*What is required:* Starting at the line that contains "Instruction: Select the 4 Filter Socks value", transcribe every remaining line of the data below exactly, and omit all pictures.

*Extracted records:*
* * * * * * *

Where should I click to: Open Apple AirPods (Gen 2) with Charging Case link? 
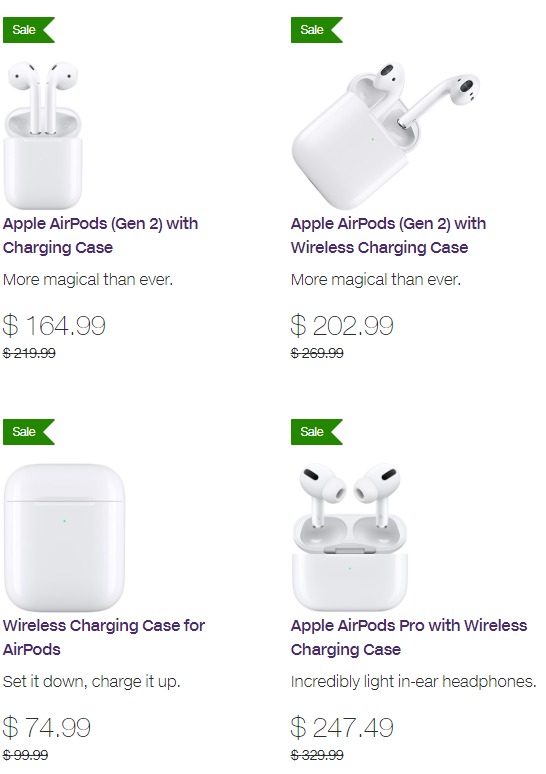[101, 235]
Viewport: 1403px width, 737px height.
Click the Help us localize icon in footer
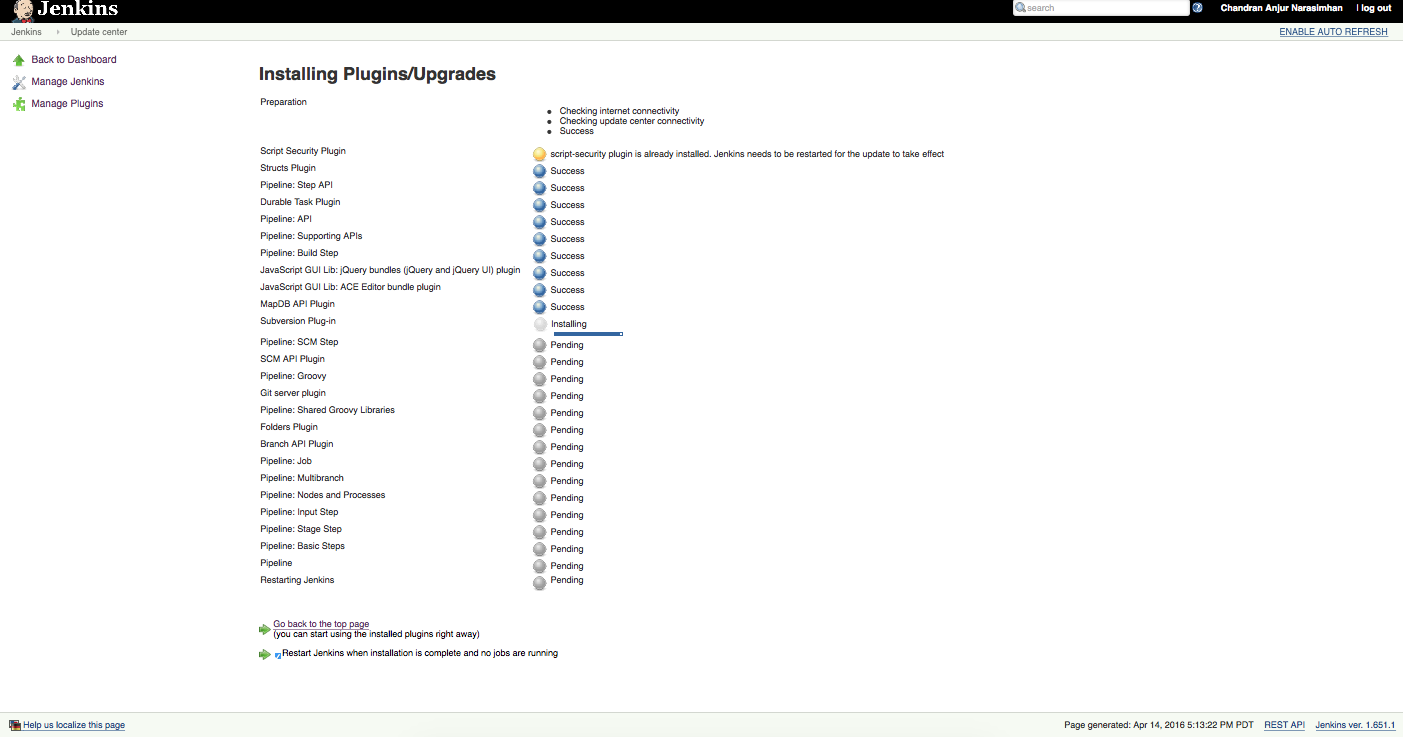click(15, 725)
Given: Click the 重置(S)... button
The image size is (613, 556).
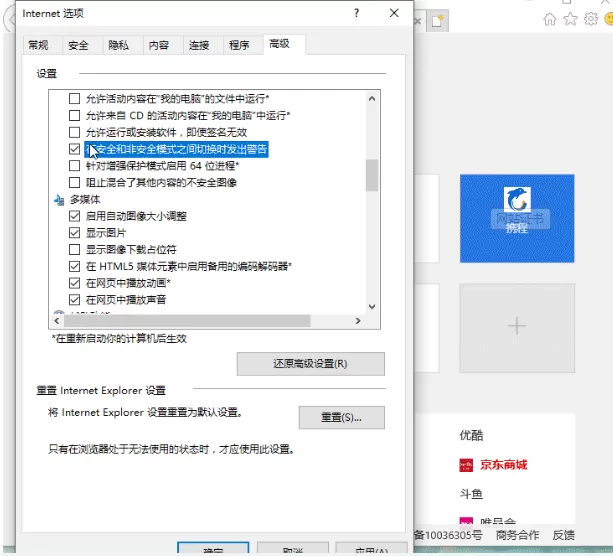Looking at the screenshot, I should tap(341, 418).
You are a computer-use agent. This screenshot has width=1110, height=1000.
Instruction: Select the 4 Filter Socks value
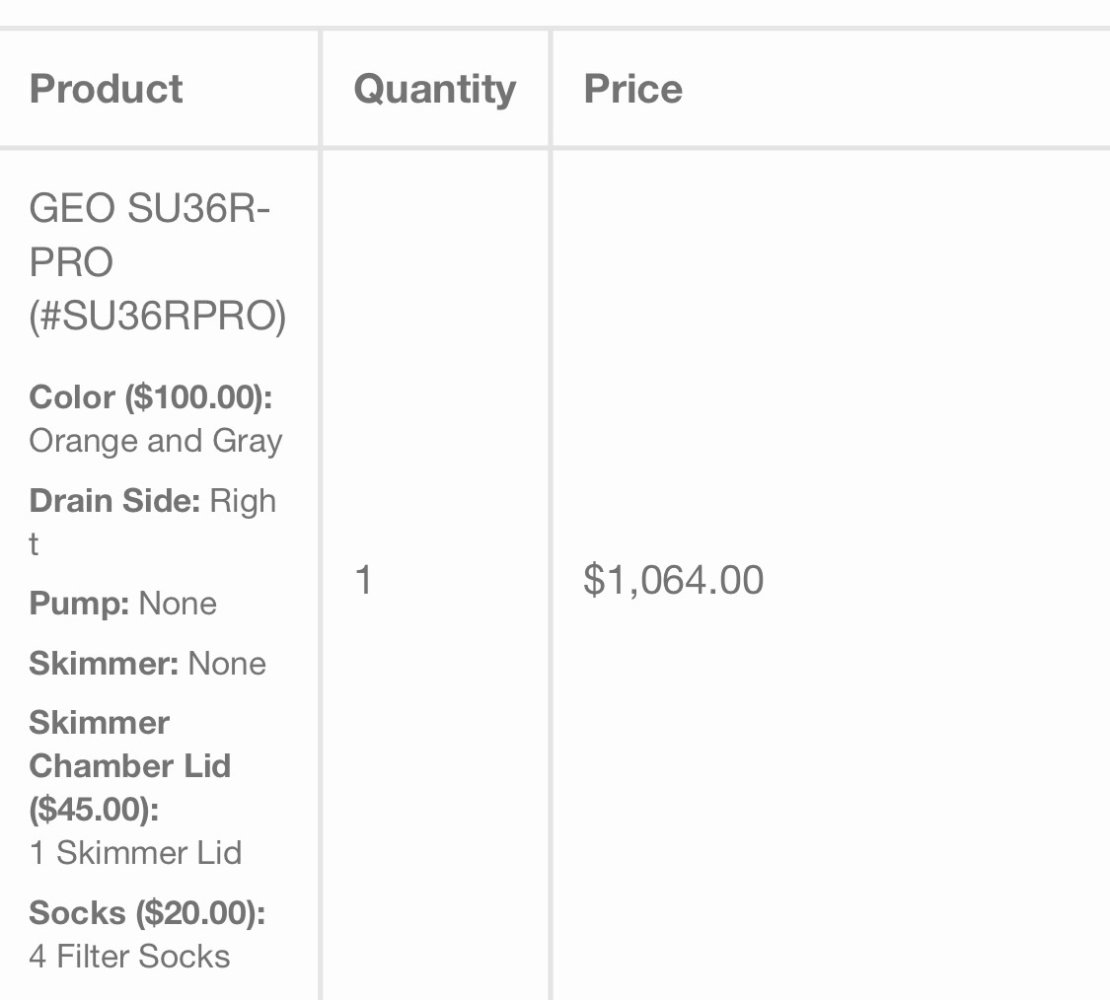click(129, 957)
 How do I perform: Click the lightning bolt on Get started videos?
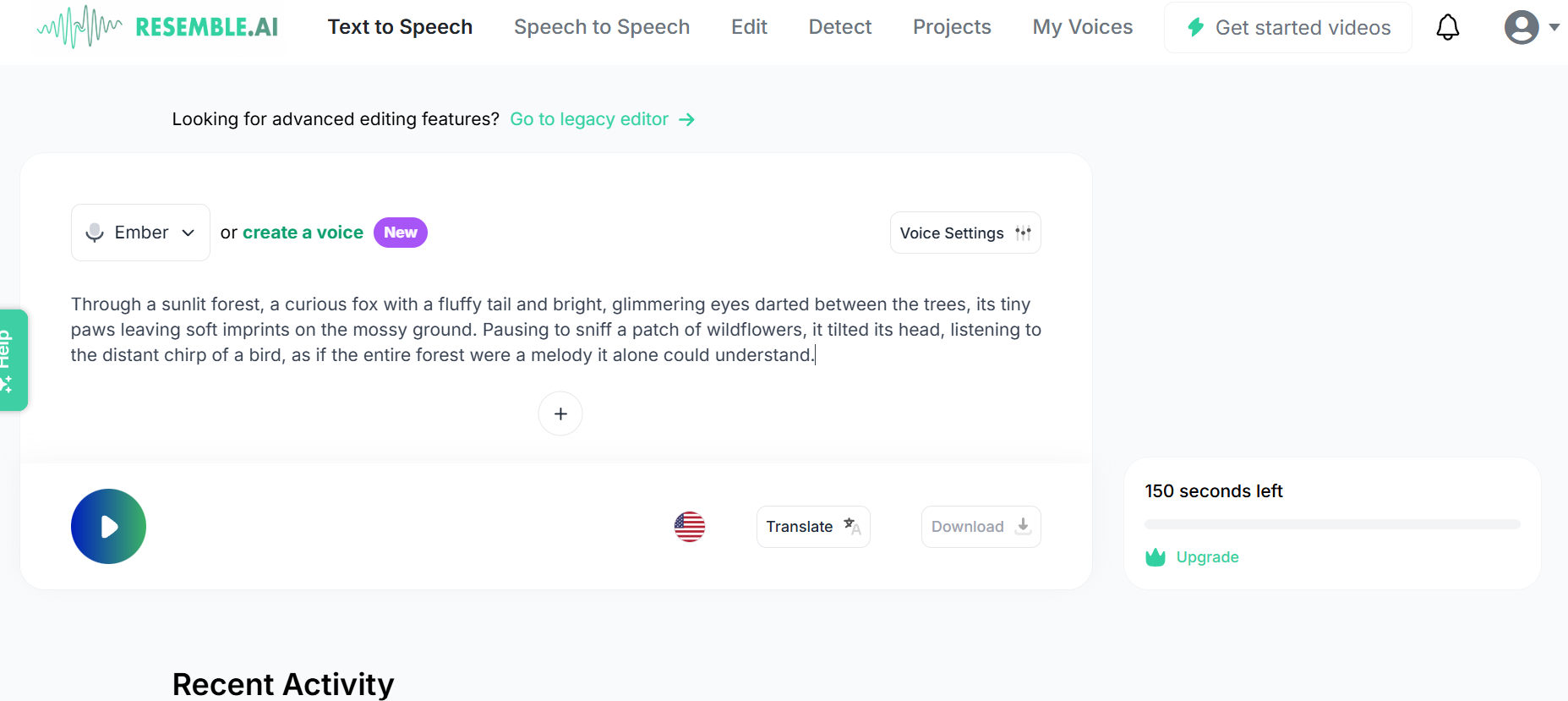pos(1195,26)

* * * * * * *

*Reply:*
Instruction: Select the 4 Filter Socks value
click(129, 957)
 How do I perform: Click the lightning bolt on Get started videos?
pos(1195,26)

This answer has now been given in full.